[Collected data]
····················
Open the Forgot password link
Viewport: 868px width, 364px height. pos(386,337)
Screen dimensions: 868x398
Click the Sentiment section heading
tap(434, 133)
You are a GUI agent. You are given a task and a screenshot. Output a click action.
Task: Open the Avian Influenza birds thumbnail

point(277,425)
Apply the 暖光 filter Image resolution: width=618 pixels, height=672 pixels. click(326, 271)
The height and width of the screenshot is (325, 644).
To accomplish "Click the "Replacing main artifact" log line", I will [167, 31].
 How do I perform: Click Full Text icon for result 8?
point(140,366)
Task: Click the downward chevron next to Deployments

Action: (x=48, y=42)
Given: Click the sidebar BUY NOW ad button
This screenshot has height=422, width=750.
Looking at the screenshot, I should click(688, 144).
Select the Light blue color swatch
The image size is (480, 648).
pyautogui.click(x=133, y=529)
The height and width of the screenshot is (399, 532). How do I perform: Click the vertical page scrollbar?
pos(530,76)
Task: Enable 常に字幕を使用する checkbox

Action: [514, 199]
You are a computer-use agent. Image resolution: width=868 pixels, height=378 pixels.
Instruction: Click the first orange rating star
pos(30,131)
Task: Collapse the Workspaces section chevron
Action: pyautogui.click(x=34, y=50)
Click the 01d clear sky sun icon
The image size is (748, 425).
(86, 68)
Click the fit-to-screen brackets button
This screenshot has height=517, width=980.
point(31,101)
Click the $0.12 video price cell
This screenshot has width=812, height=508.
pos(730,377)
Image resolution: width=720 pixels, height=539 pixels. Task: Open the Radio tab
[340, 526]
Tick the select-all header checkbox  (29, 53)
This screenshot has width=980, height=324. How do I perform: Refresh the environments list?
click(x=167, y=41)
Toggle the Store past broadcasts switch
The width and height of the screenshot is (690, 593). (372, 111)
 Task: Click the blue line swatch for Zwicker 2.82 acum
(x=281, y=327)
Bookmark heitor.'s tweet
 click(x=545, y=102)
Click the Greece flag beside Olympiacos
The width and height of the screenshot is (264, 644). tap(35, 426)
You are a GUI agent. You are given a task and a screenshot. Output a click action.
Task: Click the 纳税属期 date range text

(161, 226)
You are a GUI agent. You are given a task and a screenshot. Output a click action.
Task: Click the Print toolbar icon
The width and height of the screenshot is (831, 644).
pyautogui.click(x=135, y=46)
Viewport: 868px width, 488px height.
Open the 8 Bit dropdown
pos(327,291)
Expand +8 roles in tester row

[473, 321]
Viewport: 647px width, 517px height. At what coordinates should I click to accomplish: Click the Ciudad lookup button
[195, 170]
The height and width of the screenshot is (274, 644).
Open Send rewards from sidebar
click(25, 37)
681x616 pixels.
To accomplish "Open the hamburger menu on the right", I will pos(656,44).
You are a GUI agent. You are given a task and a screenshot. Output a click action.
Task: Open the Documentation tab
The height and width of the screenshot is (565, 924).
····················
▶ [Directions for this task]: In the entries above, find each line with the word "will" and show it.

▶ [Your response]:
To accomplish "Click the "Replacing main artifact" log line", I will [167, 31].
To accomplish "Open the hamburger menu on the right", I will pos(656,44).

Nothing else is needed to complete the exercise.